Analysis of Plasma Samples

Plasma was analyzed for anti-MOG IgG1 and IgG2c by ELISA as previously described.⁴⁶

Western Blot

Protein was extracted from liver tissue using T-PER Tissue Extraction Reagent (Thermo) in the presence of Halt Protease Inhibitor (Thermo). Total protein concentration was measured using the bicinchoninic acid protein assay (Pierce). Samples was separated on 4%–20% Mini-PROTEAN TGX gels (Bio-Rad) and transferred to polyvinylidene fluoride (PVDF) membrane following standard protocols.

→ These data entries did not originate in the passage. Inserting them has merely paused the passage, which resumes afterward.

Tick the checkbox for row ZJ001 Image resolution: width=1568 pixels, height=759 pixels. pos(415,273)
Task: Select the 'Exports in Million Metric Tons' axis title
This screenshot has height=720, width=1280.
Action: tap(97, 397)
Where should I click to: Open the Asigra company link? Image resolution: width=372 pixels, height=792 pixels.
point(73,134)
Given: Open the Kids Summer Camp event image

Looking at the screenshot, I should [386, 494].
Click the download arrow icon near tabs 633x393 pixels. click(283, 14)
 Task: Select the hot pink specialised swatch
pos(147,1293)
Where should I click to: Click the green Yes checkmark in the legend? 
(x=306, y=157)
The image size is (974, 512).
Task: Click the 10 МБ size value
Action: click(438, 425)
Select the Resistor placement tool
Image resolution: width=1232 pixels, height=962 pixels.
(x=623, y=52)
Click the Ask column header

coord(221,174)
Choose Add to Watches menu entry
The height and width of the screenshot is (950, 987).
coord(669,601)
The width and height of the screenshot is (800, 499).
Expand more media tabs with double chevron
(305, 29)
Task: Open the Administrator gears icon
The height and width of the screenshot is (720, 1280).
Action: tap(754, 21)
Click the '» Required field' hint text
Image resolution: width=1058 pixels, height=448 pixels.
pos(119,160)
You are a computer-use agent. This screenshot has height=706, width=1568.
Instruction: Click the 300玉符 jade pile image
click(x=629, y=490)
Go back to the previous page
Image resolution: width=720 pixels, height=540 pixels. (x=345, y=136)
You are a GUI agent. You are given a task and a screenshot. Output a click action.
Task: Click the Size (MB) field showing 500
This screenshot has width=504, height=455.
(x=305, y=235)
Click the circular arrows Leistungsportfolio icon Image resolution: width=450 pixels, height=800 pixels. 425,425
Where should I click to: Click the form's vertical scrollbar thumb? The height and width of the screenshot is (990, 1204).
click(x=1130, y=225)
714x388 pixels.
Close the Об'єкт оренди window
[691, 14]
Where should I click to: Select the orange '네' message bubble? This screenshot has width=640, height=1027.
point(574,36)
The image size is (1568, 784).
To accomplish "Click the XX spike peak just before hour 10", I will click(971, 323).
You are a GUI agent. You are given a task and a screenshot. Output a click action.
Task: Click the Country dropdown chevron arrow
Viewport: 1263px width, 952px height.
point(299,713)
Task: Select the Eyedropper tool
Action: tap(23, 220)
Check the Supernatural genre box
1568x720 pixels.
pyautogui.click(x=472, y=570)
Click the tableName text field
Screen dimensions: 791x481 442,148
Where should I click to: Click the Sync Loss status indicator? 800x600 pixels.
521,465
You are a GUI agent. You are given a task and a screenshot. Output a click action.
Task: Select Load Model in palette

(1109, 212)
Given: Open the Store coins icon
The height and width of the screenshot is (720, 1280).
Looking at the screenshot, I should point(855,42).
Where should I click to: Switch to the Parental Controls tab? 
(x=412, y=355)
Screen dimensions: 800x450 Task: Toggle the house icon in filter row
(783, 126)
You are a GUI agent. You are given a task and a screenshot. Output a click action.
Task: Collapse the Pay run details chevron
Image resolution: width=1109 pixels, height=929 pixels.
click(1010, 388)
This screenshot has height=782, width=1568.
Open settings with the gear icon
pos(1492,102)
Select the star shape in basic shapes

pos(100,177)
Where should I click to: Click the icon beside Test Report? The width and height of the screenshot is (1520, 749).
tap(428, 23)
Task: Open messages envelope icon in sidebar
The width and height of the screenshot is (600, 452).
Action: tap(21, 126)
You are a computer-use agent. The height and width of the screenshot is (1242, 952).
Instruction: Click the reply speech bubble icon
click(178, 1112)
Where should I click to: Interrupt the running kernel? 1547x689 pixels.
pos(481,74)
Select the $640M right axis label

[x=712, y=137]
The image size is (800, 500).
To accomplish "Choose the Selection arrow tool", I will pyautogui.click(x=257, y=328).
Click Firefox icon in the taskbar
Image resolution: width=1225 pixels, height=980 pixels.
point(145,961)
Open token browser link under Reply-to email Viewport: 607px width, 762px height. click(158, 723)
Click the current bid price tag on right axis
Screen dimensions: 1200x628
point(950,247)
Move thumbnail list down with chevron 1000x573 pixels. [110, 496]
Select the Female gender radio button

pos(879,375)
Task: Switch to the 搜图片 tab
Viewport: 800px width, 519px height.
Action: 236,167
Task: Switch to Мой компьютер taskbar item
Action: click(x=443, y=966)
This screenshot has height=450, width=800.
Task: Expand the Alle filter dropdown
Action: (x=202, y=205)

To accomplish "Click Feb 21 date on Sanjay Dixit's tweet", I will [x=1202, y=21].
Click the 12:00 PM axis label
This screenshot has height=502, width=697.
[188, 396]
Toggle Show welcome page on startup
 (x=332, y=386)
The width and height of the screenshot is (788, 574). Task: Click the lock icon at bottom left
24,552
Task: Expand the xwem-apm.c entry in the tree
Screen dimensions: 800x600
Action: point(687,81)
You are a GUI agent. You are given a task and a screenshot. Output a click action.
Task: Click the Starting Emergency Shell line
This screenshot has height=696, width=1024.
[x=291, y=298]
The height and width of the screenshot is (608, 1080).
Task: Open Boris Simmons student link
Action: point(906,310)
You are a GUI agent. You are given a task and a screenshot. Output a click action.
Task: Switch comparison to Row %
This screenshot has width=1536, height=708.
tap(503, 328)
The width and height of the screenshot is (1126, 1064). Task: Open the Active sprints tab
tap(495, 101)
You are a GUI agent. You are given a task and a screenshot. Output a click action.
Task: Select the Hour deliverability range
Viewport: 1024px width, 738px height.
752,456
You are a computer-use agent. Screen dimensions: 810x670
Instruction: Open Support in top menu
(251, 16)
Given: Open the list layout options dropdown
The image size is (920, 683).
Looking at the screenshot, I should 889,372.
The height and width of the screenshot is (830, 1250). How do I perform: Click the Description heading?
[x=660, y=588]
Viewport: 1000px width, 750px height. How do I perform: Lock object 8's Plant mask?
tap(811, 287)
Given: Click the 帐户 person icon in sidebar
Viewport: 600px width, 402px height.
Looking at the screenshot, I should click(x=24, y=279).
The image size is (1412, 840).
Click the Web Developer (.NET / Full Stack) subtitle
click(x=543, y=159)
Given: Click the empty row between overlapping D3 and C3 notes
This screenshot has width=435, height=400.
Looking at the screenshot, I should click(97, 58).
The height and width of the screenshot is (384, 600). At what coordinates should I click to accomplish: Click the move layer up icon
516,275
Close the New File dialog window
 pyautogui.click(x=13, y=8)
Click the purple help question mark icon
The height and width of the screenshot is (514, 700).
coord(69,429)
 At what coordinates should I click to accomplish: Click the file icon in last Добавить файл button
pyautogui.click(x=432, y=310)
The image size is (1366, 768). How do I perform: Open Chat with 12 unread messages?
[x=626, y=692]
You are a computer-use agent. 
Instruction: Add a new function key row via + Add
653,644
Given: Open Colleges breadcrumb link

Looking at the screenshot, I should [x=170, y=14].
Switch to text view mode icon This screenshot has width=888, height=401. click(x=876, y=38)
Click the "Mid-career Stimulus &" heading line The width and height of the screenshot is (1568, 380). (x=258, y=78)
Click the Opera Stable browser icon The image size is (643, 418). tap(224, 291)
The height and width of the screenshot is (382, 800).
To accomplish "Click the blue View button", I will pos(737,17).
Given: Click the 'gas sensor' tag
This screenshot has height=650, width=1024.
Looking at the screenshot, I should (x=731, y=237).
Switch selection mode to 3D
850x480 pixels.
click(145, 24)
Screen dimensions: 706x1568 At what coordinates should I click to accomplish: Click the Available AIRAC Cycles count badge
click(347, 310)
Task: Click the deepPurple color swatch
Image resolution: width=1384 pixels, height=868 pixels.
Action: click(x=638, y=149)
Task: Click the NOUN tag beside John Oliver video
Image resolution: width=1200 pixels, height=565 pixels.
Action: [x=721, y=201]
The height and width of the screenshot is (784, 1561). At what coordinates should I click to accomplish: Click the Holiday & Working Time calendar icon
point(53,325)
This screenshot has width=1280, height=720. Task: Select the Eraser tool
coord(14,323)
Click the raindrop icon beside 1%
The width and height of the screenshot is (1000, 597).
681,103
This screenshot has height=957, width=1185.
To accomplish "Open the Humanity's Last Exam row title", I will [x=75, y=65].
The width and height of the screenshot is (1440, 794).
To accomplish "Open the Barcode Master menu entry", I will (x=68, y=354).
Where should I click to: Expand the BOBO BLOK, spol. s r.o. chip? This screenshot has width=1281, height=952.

After blocking, the membrane was incubated for 1 hr at room temperature with antibody against MOG or β-actin in 1% fat-free dry milk in 1× tris-buffered saline with tween (TBST). HRP-conjugated secondary antibody was used for signal detection with the ECL 2 Western Blotting Substrate (Pierce).

Histopathology

For histopathological analysis of the spinal cord, formalin-fixed, paraffin-embedded, 5 μm sections were stained with Luxol Fast Blue or H&E by standard procedures.

Statistical Analysis

Results are reported in figure legends as mean ± SEM, unless otherwise stated. Statistical significance was determined using GraphPad Prism software (La Jolla, CA, USA). The p values are reported as indicated.

Study Approval

All studies were in accordance with protocols approved by IACUC at the University of Florida, Gainesville.

Author Contributions

B.E.H. designed and performed experiments, collected and analyzed data, wrote the manuscript, supervised the work, and provided funding. G.D.K. and S.K. conducted experiments and collected and analyzed data. E.L.S., B.P., and N.T.J. monitored animals and acquired data. D.M.M. helped design experiments and edited the manuscript.

Conflicts of Interest

B.E.H. is an inventor on a pending patent related to this work.